Conservationists Probe Lion Killers’ Minds to Save Africa’s Endangered Big Cats
Whether they are trying to stop the killing of wolves in Idaho or lions in Tanzania, conservation biologists often come to a horrible moment when they realize that all their training has missed the mark. “I often think that I have three degrees in wildlife biology, and none of them is relevant to what I do on a daily basis,” says Amy J. Dickman, a senior research fellow at Oxford University. What she needs, more often than not, isn’t ecology. It’s psychology.
That thought occurred most poignantly during the two years she spent camped under a tree with two Tanzanian assistants, trying to make contact with a community of pastoral grazers, members of the Barabaig tribe. She was working on strategies to protect predators on the outskirts of Ruaha National Park—Tanzania’s largest national park, as big as the state of New Jersey. It’s home to 10 percent of the world’s population of lions, the third-largest population of African wild dogs, one of East Africa’s largest populations of cheetahs, as well as leopards, spotted hyenas, and other predators. All of them face “intense human-carnivore conflict and frequent carnivore killing,” says Dickman, who works with the Ruaha Carnivore Project.
The Barabaig had the usual livestock herders’ reputation for hating predators. They were also said to be secretive and hostile to outsiders. From time to time, Dickman’s team would hear celebrations, with singing, dancing, and people imitating lion calls. When they walked closer to find out if there’d been a killing, warriors with spears blocked the way, telling them it was just a wedding, “nothing to do with lions.” After one member of the community was seen talking with Dickman’s team, she says, he was “quite badly beaten up.”
But then the researchers set up a solar station, with the singular idea of being able to recharge their laptops, and that was the unexpected breakthrough. “The Barabaig all started showing up to recharge their cellphones,” she says, meaning they could talk to the researchers “without looking like a snitch.”
Eventually, the Barabaig agreed to take one of the Tanzanian assistants with them, “and they showed us seven carcasses of lions, all very fresh. They told us, ‘We kill lions and hyenas all the time.’ ” Over an 18-month period, “just around that one tiny village,” the research team recorded 35 lion kills. Most of the lions had their right front paw cut off, which turned out to be a key to the Barabaig’s anti-predator culture.
When there is a problem lion, “lots of guys go on the hunt,” says Dickman, eventually cornering the lion. Then they choose the bravest warrior to walk up to it, unarmed, as bait. In turn, he has picked the best warrior to stand behind him with a spear, ready to kill the lion as it charges. Young warriors vie for both jobs, says Dickman, because they bring status in the community and the attention of women. The one with the spear gets the added privilege of cutting off the lion’s paw and wearing the middle claw as an amulet.
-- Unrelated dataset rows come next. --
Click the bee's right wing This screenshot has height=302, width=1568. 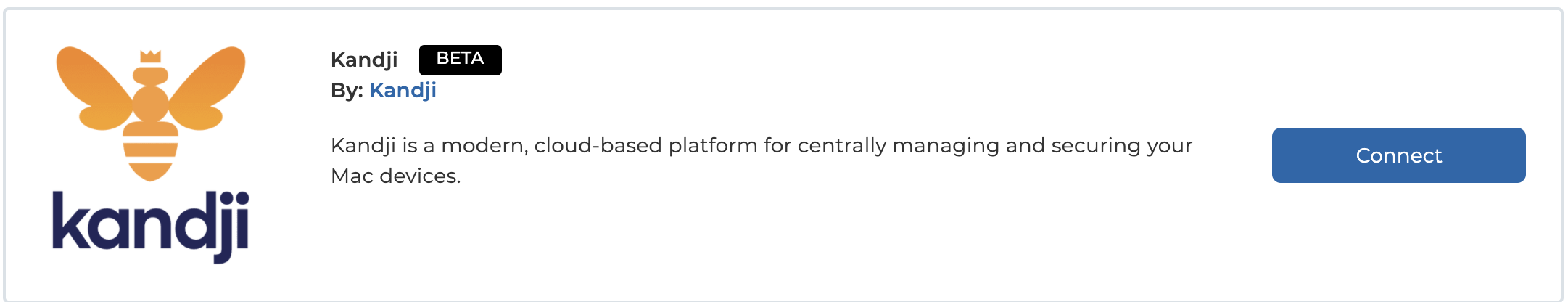208,89
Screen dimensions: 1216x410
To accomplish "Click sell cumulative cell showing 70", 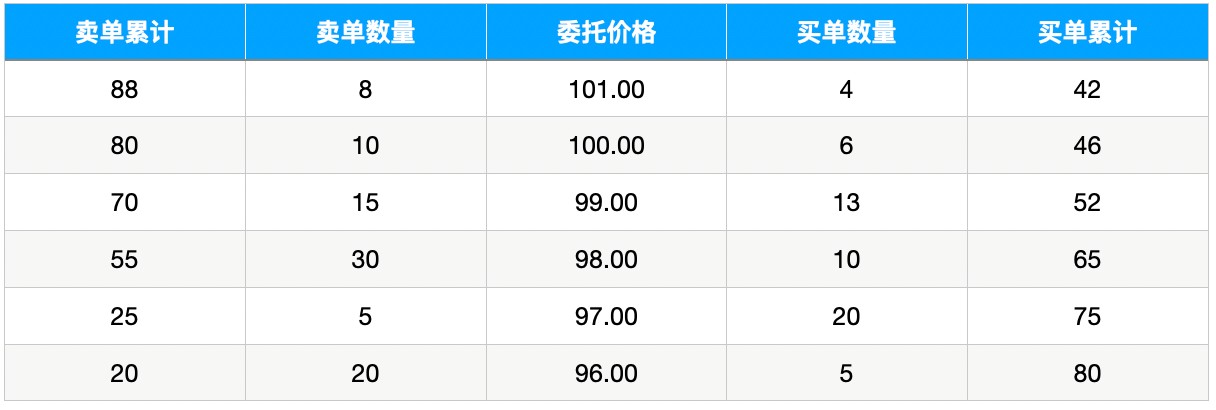I will tap(125, 203).
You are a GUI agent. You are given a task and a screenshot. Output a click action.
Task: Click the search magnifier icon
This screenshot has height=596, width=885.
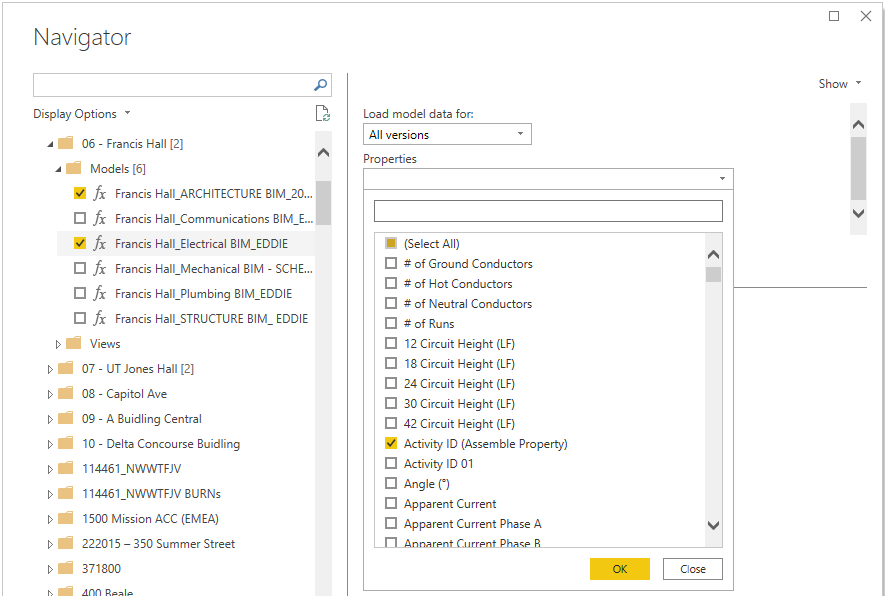pos(321,85)
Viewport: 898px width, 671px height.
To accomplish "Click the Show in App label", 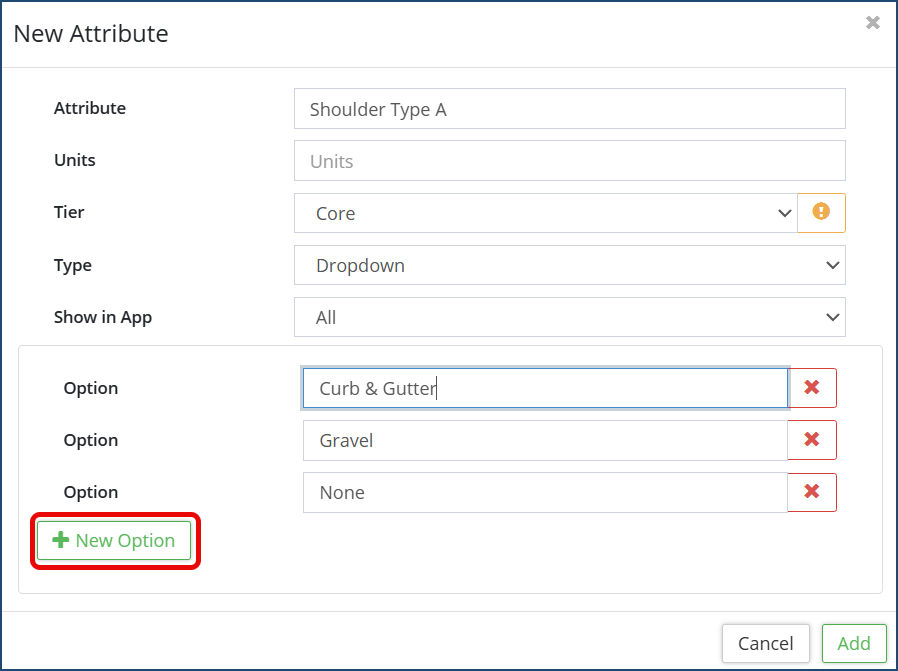I will tap(103, 317).
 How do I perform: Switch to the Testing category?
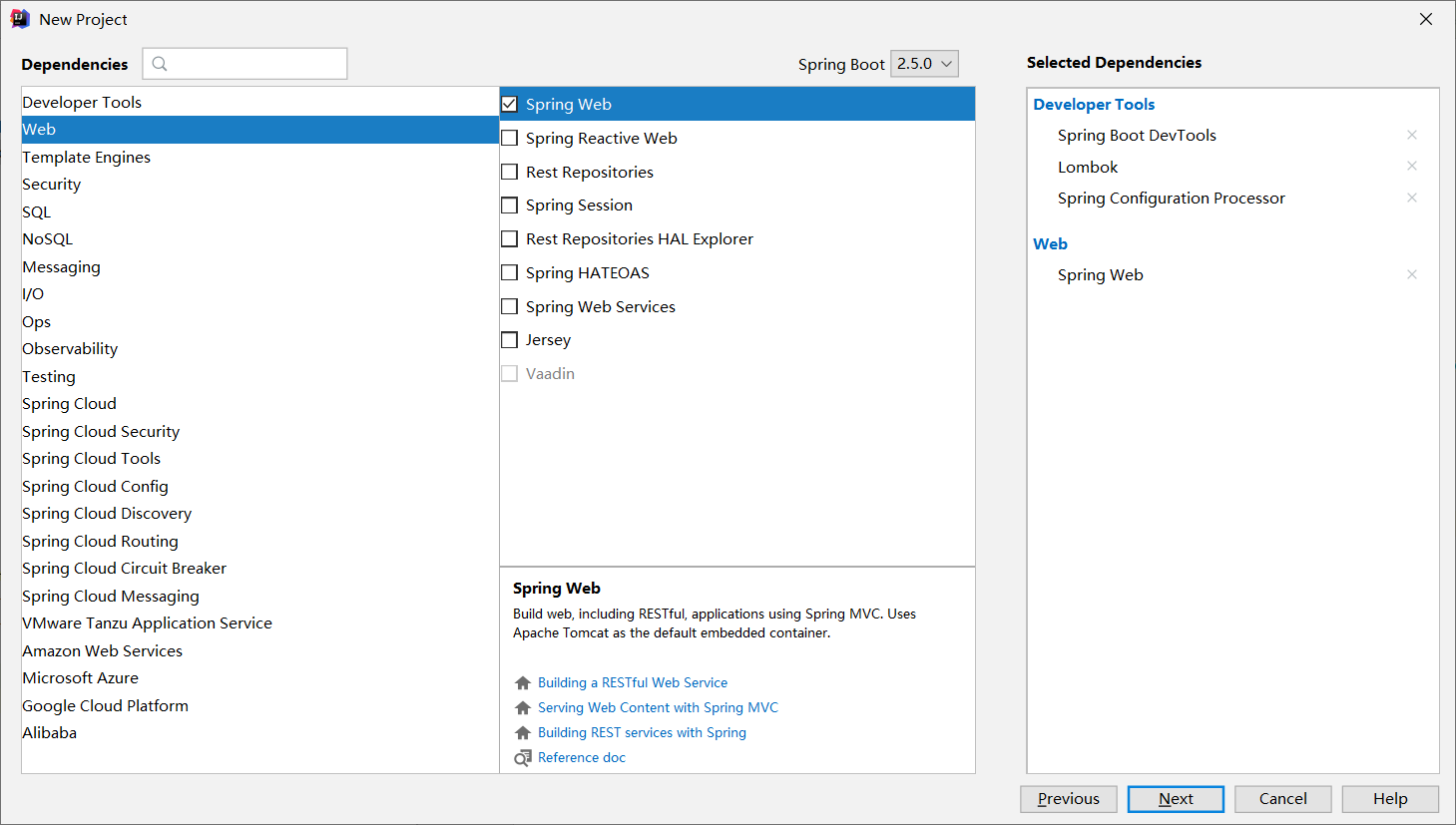coord(48,376)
He then goes around the village collecting livestock as a reward and as one of the only available ways of building wealth.
For Dickman, understanding the psychology of lion killing is a way to begin to prevent it. The researchers were able to interview 262 people in 19 villages around the park for a paper just published in the journal Biological Conservation. Like livestock herders everywhere, people said they hated predators because of attacks on both livestock and humans. But beyond the attacks, says Dickman, hostility to wildlife is often rooted in “rarely considered social factors,” including “perceived disempowerment” in regard to wildlife use, a “poor relationship with the park, and a lack of benefits from wildlife.” Just 2 percent of people said they received any wildlife-related income, she says.
Dickman says the “contagious conflict” idea that’s normally applied to warfare, rebellion, and justice also applies to wildlife. So “someone else’s problems with carnivores or other species might heighten a respondent’s antagonism, even toward species that they have not directly experienced problems with.” One villager’s problem with a lion can cause another neighbor to kill cheetahs, and because the memory of an attack tends to persist, the killing can go on for years after the problem has gone away.
As a practical measure, Dickman’s group is now trying to reduce attacks by reinforcing corrals with proper fencing, a measure that has been 99 percent effective, she says, and it is also introducing guard dogs to drive off predators.
If the owner of the corral pays half the cost of the improvement, he also gets access to a veterinary health program. That’s a big deal because disease kills nine times more animals than do predators. The researchers also bring herders into the park and into conversations with park staff. (“These are people who live within 30 kilometers of the park, and they’ve never been inside.”) Seeing predators in an unthreatening context—for instance, grooming their young—can also begin to subtly shift attitudes. Finally, the researchers are working to link the presence of wildlife in the community to the benefits villagers want, notably education and health care.
In a way, it’s still about ecology. But Dickman has learned that if she hopes to save lions, wild dogs, cheetahs, and other threatened species, it’s really the human ecology that counts.